The Westminster Confession of Faith versus Kinism by Daniel F. N. Ritchie



Westminster Confession, Chapter 24: 
 
III. It is lawful for all sorts of people to marry, who are able with judgment to give their consent. Yet it is the duty of Christians to marry only in the Lord. And therefore such as profess the true reformed religion should not marry with infidels, papists, or other idolaters: neither should such as are godly be unequally yoked, by marrying with such as are notoriously wicked in their life, or maintain damnable heresies.

IV. Marriage ought not to be within the degrees of consanguinity or affinity forbidden by the Word. Nor can such incestuous marriages ever be made lawful by any law of man or consent of parties, so as those persons may live together as man and wife. The man may not marry any of his wife's kindred, nearer in blood then he may of his own: nor the woman of her husband's kindred, nearer in blood than of her own.
Kinism's condemnation of miscegenation as sinful cannot be reconciled with the above, for several reasons. Firstly, the WCF makes no condemnation of marriage between people of different skin colours; instead we find the WCF affirming that it is lawful for all sorts of people to marry, provided that they give their consent and do not violate biblical laws of consanguinity. Kinism denies this by claiming that it is wrong for people of different skin-colours to marry.

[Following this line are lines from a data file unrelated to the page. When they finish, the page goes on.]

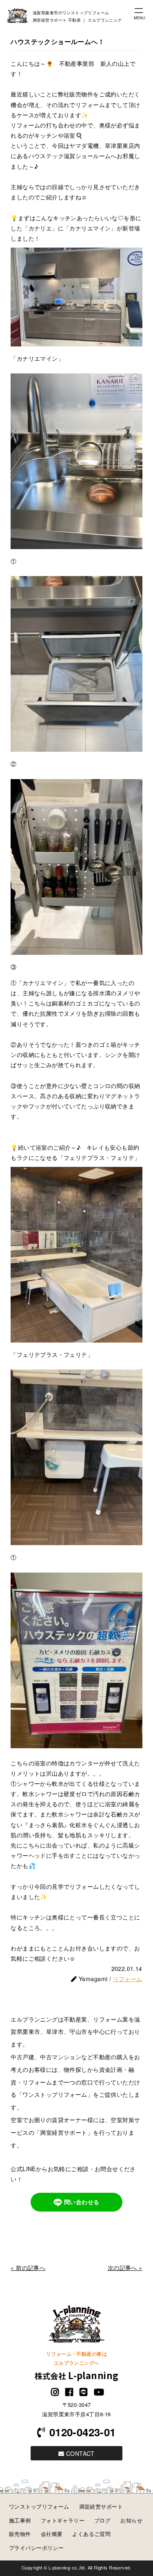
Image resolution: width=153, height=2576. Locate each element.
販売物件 (20, 2534)
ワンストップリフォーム (39, 2506)
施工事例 (20, 2520)
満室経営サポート (101, 2506)
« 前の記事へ (28, 2267)
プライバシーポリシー (36, 2547)
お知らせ (131, 2520)
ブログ (102, 2520)
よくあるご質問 (91, 2534)
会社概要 (52, 2534)
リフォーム (127, 1979)
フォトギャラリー (62, 2520)
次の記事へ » (125, 2267)
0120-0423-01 (82, 2432)
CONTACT (79, 2453)
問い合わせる (82, 2201)
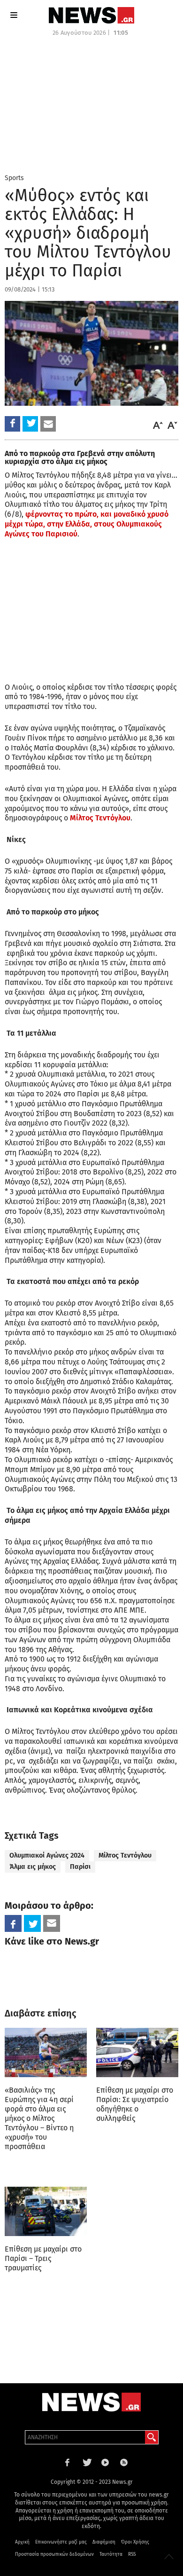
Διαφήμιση (103, 2542)
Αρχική (22, 2542)
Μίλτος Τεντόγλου (100, 817)
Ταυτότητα (110, 2554)
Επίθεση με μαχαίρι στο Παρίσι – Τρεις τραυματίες (43, 2258)
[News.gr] (91, 15)
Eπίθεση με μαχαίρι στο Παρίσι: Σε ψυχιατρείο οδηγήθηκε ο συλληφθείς (134, 2104)
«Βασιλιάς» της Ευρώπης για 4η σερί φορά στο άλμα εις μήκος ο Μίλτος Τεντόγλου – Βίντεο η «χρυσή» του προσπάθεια (39, 2118)
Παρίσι (80, 1867)
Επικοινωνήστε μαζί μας (61, 2542)
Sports (14, 178)
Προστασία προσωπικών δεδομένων (54, 2554)
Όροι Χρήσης (135, 2542)
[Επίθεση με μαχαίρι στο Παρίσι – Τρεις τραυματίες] (46, 2211)
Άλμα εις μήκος (32, 1867)
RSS (132, 2554)
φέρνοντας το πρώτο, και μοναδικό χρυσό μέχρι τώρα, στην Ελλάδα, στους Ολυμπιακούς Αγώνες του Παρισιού (86, 524)
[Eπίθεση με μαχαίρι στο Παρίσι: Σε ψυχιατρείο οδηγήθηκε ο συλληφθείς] (137, 2052)
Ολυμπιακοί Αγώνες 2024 (46, 1855)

The only super-added qualification which Christians, in distinction from the unsaved, have to abide by is that marriage be "only in the Lord". Again, there is no mention of skin-colour as an absolute factor in determining who is a suitable marriage partner. Instead, the WCF prohibits inter-religious marriage: those who profess the true religion are not to marry heathens, Romanists, or any other adherent of an idolatrous religion [note the WCF's proof-texts here, Gen. 34:14; Ex. 34:16, Deut. 7:3-4; 1 Kings 11:4; Neh. 13:25-7; Mal. 2:11-12; 2 Cor. 6:14. The marriage of foreign wives was condemned, not on the basis of skin-colour, but on the basis of religious affiliation.] Nor are Christians permitted to marry those who live in scandalous sin or who, despite professing to be Protestant or even Reformed, maintain damnable heresies (e.g. a Reformed Christian should not marry a hyper-preterist).

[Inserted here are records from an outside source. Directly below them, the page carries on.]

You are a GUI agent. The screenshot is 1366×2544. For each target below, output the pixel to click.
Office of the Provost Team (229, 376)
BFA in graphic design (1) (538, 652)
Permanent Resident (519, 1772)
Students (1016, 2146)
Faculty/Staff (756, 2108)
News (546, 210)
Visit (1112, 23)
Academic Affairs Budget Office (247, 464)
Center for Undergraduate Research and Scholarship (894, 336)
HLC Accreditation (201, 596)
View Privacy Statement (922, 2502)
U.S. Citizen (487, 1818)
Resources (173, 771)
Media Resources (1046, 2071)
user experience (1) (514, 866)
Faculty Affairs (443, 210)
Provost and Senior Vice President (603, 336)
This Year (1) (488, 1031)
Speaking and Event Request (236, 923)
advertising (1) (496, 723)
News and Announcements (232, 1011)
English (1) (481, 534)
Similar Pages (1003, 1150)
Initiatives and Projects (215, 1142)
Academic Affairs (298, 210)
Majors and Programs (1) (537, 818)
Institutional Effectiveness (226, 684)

So then, from a confessional point of view, the qualifications for marriage are primarily religious. The only absolute standard when it comes to choosing a partner for life is a religious one; other factors may fall under matters of prudence, but they are not absolute rules. A white man may choose not to marry a black woman if he does not want to, but he has no right to prohibit other people from so doing or to accuse them of being in sin.